Müssen wir uns also Sorgen um den Euro machen, wenn die Finanzen der zweitgrößten Volkswirtschaft der EU aus dem Ruder laufen? "Ja, wir sollten uns Sorgen machen. Die Eurozone ist an dieser Stelle nicht stabil", sagt Friedrich Heinemann im Interview mit der DW.
"Ich mache mir jetzt keine Sorgen vor einer kurzfristigen neuen Schuldenkrise in den kommenden Monaten. Aber man muss natürlich fragen, wo das hinführt, wenn ein großes Land wie Frankreich, das schon in den letzten Jahren eine ständig steigende Schuldenquote hatte, sich jetzt politisch weiter destabilisiert", unterstreicht der Ökonom vom Mannheimer ZEW, dem Leibniz-Zentrum für europäische Wirtschaftsforschung.

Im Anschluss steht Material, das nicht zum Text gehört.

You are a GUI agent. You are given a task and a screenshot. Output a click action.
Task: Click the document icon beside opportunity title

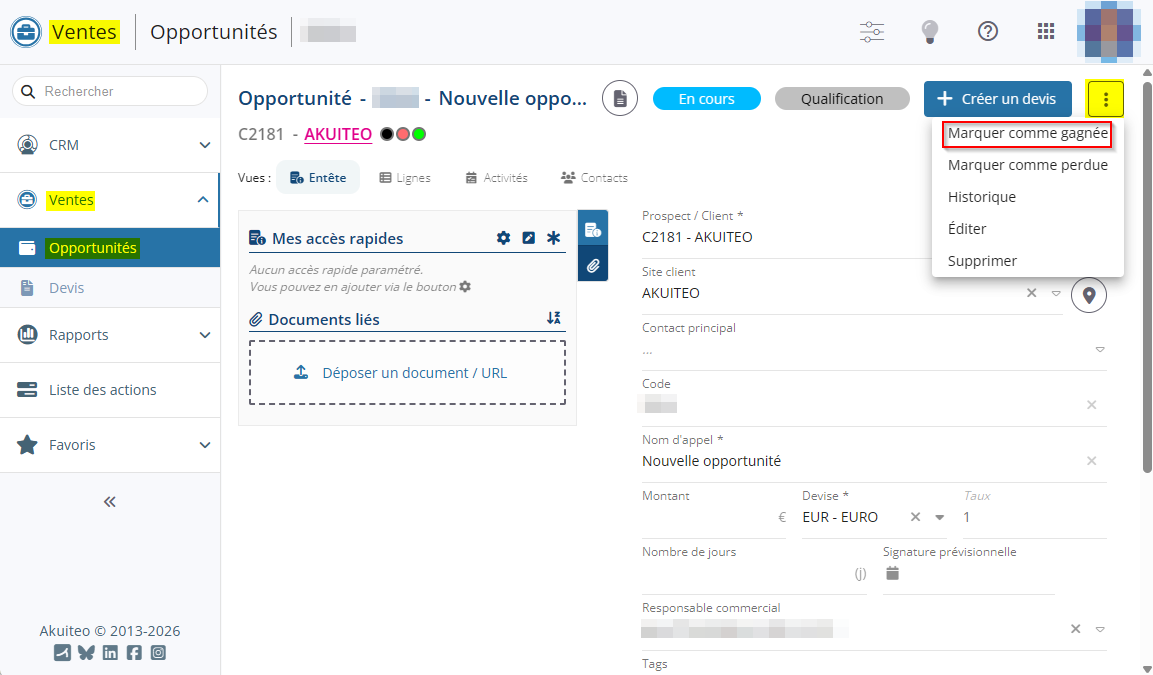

Auch viele andere Länder machen historisch hohe Schulden und müssen sich über die Kapitalmärkte Milliardensummen beschaffen. Im Herbst werfen andere große Wirtschaftsnationen wie Deutschland, Japan und die USA Anleihen auf den Markt und auch das ist ein Grund, warum die Anleihemärkte äußerst angespannt sind.
"Dass die Anleihemärkte nicht noch nervöser sind, also die Zinsaufschläge für Frankreich nicht noch weiter steigen, liegt vor allem an der Hoffnung, die Europäische Zentralbank werde dann zweifelsfrei französische Staatsanleihen zur Stabilisierung aufkaufen", erklärt Heinemann. "Aber diese Hoffnung könnte trügen, denn die EZB muss aufpassen, dass sie ihre Glaubwürdigkeit an der Stelle nicht beschädigt."

Es ist ein altbekanntes Problem: Immer wenn gespart werden soll oder Reformen anstehen, schreien linke wie rechte Parteien in Frankreich Zeter und Mordio und mobilisieren ihre Anhänger. Schon für den 10. September, zwei Tage nach dem Misstrauensvotum im Parlament, haben die Gewerkschaften zum Generalstreik aufgerufen. Erinnerungen an die Gelbwesten werden lebendig, die im Herbst 2018 Frankreich lahm gelegt hatten. Auslöser damals: Die Erhöhung der Steuern auf Diesel und Benzin, mit der Präsident Macron die grüne Transformation voranbringen wollte.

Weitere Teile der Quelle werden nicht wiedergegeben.